Faith Pettis, a Seattle lawyer whose work includes housing-financing and who co-chaired the HALA Committee, said she’s disappointed by Murray’s move.

“I believe we’ve lost an opportunity to do something that would really help this city in the long term and that people would ultimately be comfortable with,” she said, pointing out that Portland has much, much less land that is zoned single-family.

“I hope we find the political courage to deal with this in the future.”

Pettis said too much attention was paid to the panel’s recommendations for single-family zones and not enough on proposals the mayor hasn’t abandoned, such as requiring developers in multifamily zones to pay a fee or build affordable housing.

Robert Cruickshank, onetime aide to former Mayor Mike McGinn and senior campaign manager at Democracy for America, said Murray and his allies didn’t line up enough grass-roots support ahead of time.

“The way this was announced I think set it up to fail,” he said, noting the HALA Committee’s work over many months was carried out in private other than a draft report leaked to Seattle Times columnist Danny Westneat.


“The claims about the history of single-family zones made a lot of people feel attacked as racist by having different feelings. People felt blindsided, and that’s not a very effective way to build public support for contentious changes.”

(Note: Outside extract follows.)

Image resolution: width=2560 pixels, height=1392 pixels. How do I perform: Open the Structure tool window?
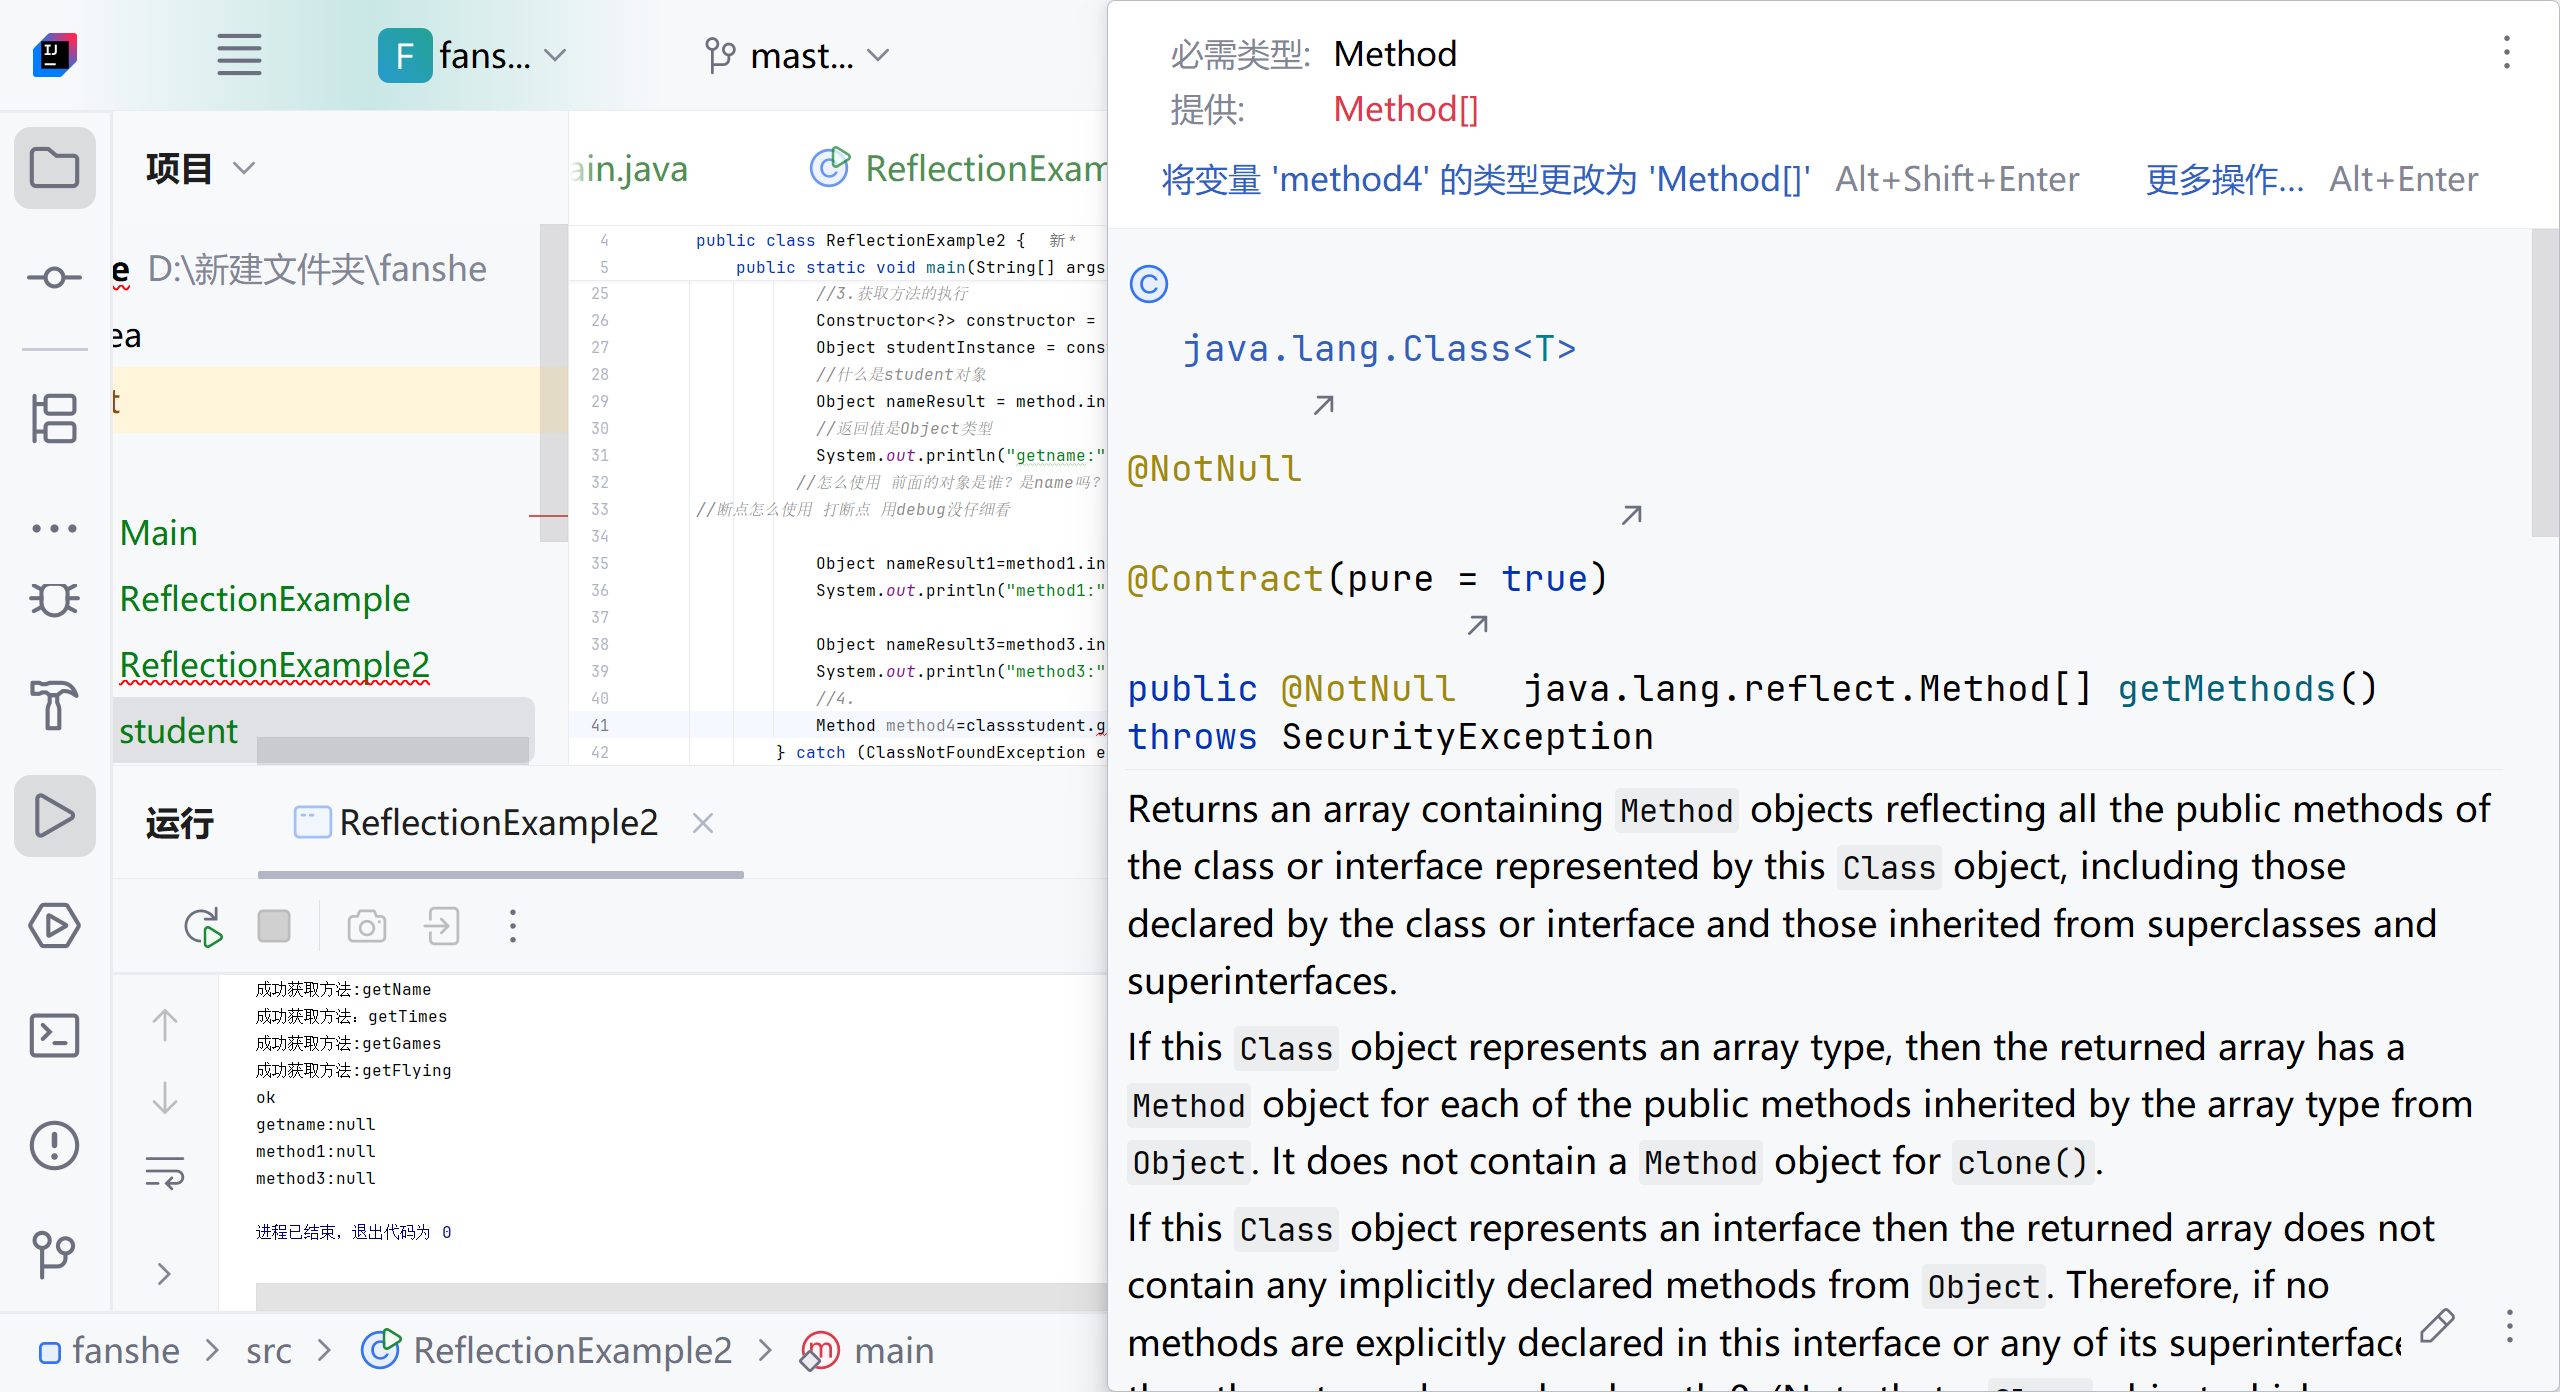[54, 418]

Cruickshank described Wednesday’s announcement as “a wake-up call.”

He said: “We have to do a lot more work. You can’t just come out with policy recommendations that you believe to be correct. You have to go out and organize to persuade people that your recommendations are right for them and our future.”

The HALA Committee recommended that officials relax restrictions on mother-in-law units and backyard cottages, which already are allowed in single-family zones.

The mayor also will no longer pursue that goal, according to a spokesman. But O’Brien still supports the idea.

“I remain committed to exploring ways we can encourage more use of mother-in-law apartments and backyard cottages,” O’Brien said, suggesting the council could take up the issue in early 2016.


“That is a reasonable way to provide more housing opportunities in some of our single-family zones.”

Murray said he intends to refocus the discussion on density and added affordability housing in Seattle’s designated Urban Centers and Urban Villages and along transit corridors.

His plan also calls for upzoning 6 percent of the city’s land that’s currently zoned single-family.